Así sucedió que aquella mala costumbre que yo ni aprobé ni hice mía cuando era estudiante, tenía que padecerla de otros siendo profesor. Por eso me pareció conveniente emigrar hacia un lugar en que tales cosas no sucedieran, según me lo decían quienes estaban de ello informados. Y tú, que eres mi esperanza y mi porción en la tierra de los vivientes (Sal 141, 6), me ponías para cambiar de lugar en bien de mi alma estímulos que me apartaran de Cartago y me ponías el señuelo de Roma valiéndote de hombres amadores de la vida muerta que hacían algo insano y prometían allá algo vano y, para corregir mis pasos, te valías ocultamente de la perversidad de ellos y de la mía. Porque los que perturbaban mi quietud estudiosa con insana rabia eran ciegosy, los que me sugerían otra cosa, tenían el sentido de la tierra. Y yo, que detestaba la miseria muy real de aquellos, apetecía la falsa felicidad que éstos me prometían.

3. Cuál era la causa que me movía a huir de Cartago para ir a Roma, tú la sabías, pero no me la hacías saber a mí ni tampoco a mi madre y ella padeció atrozmente de mi partida y me siguió hasta el mar. Y yo la engañé cuando fuertemente asida a mí quería retenerme o bien acompañarme. Fingí que no quería abandonar a un amigo que iba de viaje, mientras el viento se hacía favorable para la navegación. Le mentí pues a aquella madre tan extraordinaria y me escabullí.

Pero tú me perdonaste también esa mentira y, tan lleno de sordideces abominables como estaba yo, me libraste de las aguas del mar para que pudiese llegar al agua de tu gracia y absuelto ya y limpio, pudieran secarse los torrentes de lágrimas con que mi madre regaba la tierra por mí en tu presencia.

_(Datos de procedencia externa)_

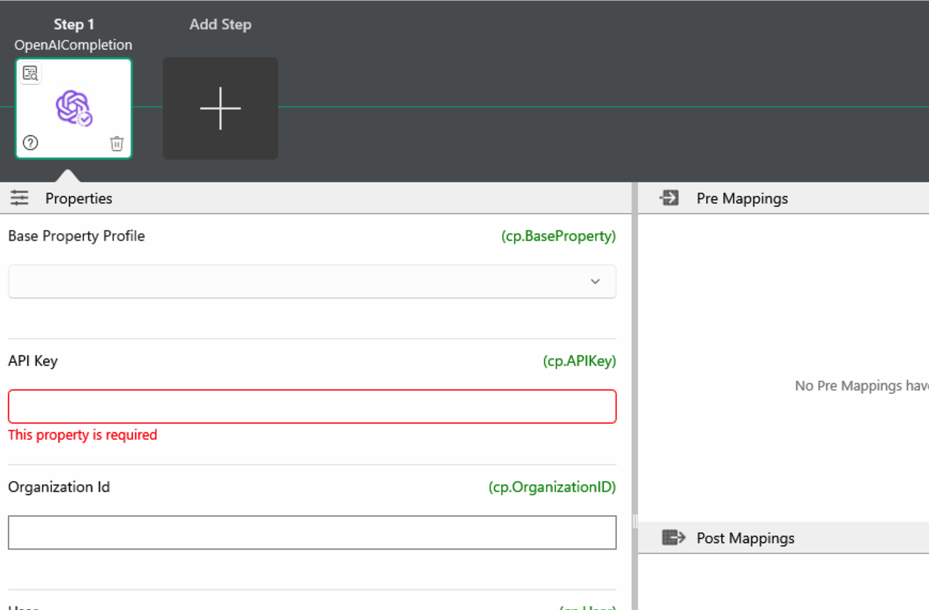Click the Post Mappings arrow icon
929x610 pixels.
(673, 537)
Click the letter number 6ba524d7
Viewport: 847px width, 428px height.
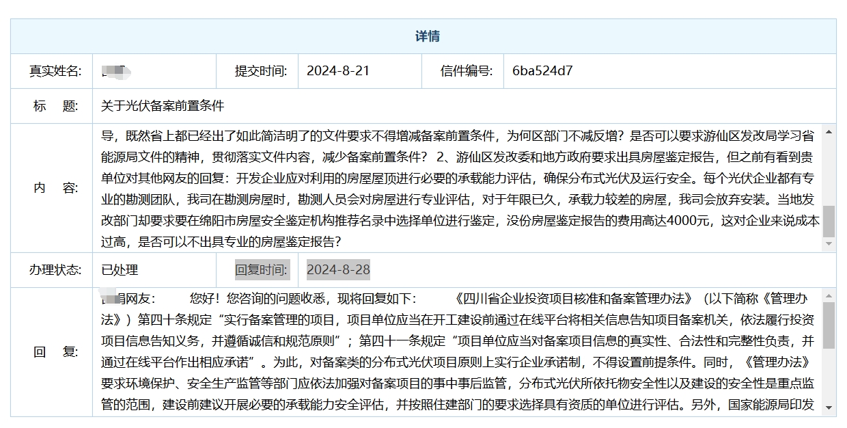(542, 71)
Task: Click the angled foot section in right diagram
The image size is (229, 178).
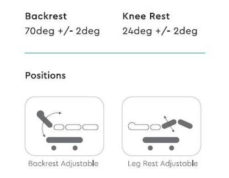Action: [x=185, y=124]
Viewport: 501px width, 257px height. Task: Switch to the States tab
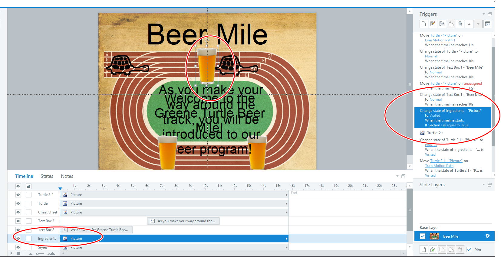coord(47,176)
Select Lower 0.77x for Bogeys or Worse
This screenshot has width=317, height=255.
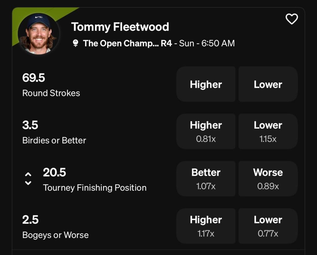tap(268, 226)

Ella se negaba a regresar sin mí y a duras penas pude persuadirla de que pasara aquella noche en el templo de San Cipriano que estaba cerca de nuestra nave. Pero esa misma noche me marché a escondidas mientras ella se quedaba orando y llorando y sólo te pedía que me impidieras el viaje. Pero tú, con oculto consejo y escuchando lo sustancial de su petición no le concediste lo que entonces te pedía para concederle lo que siempre te pedía.

4. Sopló pues el viento e hinchó nuestra velas y pronto perdimos de vista la ribera en la cual ella a la siguiente mañana creyó enloquecer de dolor y llenaba tus oídos con gemidos y reclamaciones. Tú desdeñabas esos extremos; me dejabas arrebatar por el torbellino de mis apetitos con el fin de acabar con ellos y domabas también el deseo natural de ella con un justo flagelo, pues ella, como todas las madres (y con mayor intensidad que muchas) necesitaba de mi presencia, ignorante como estaba de las inmensas alegrías que tú le ibas a dar mediante mi ausencia. Nada de esto sabía y por eso lloraba y se quejaba; se manifestaba en ella la herencia de Eva, que es buscar entre gemidos a quien gimiendo había dado a luz. Sin embargo, después de haberse quejado de mi engaño y de mi crueldad, volvió a su vida acostumbrada y a rogarte por mí. Y yo continué mi viaje hasta Roma.